[Stored data]
◇ ◇ ◇

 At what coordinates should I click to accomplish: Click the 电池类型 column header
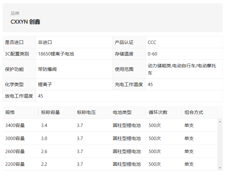click(122, 112)
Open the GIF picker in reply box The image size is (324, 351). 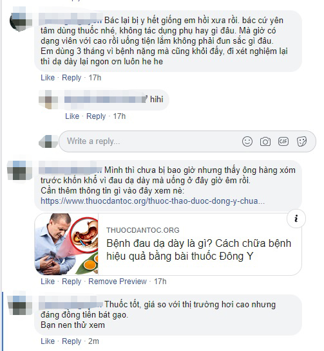[x=283, y=141]
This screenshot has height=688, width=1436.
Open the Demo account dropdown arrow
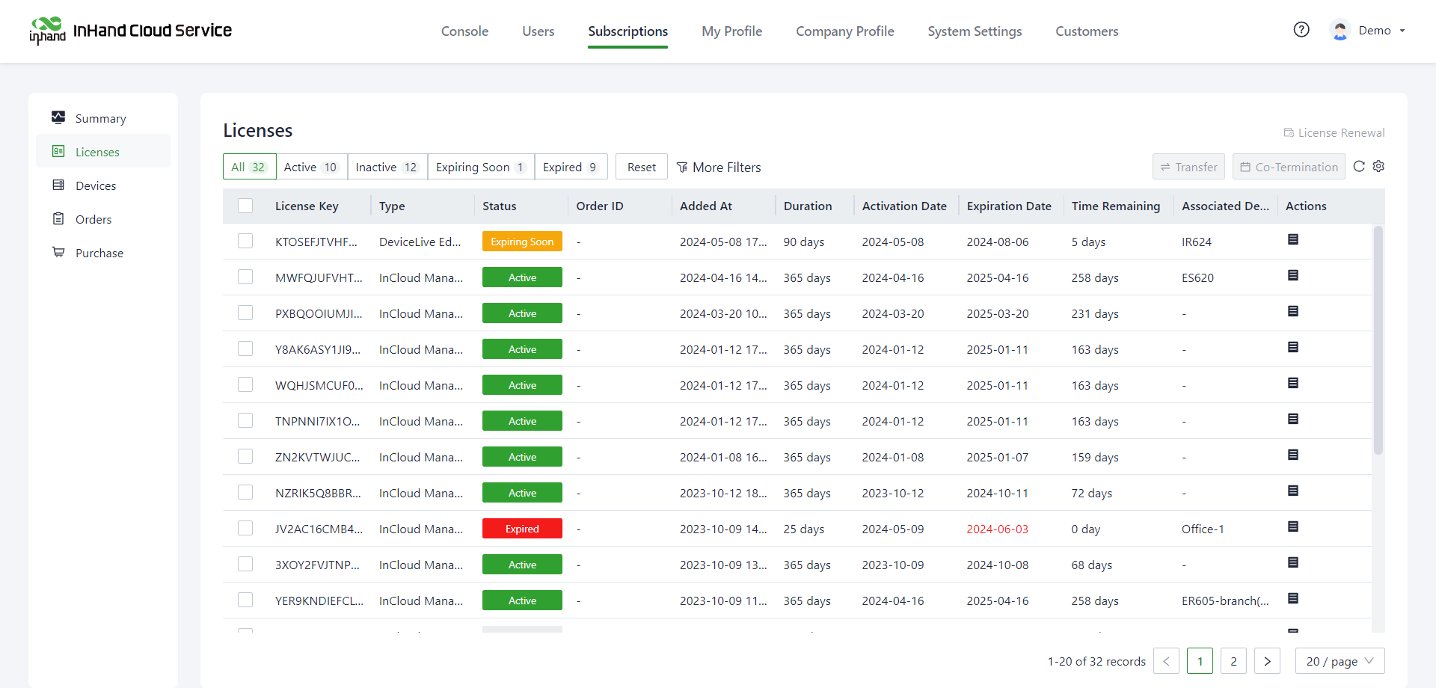click(1402, 31)
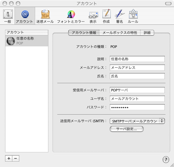Click the 説明 description field
174x167 pixels.
(137, 59)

◇ ◇ ◇

**AIM OF THE TASK**:
Omit the pictures and retype exactly the lines from the one containing "This screenshot has height=688, width=1436." through the end of the entries above.

**RESULT OF THIS EXERCISE**:
This screenshot has height=688, width=1436.
Open the Demo account dropdown arrow
click(1402, 31)
Click the 説明 description field
174x167 pixels.
(137, 59)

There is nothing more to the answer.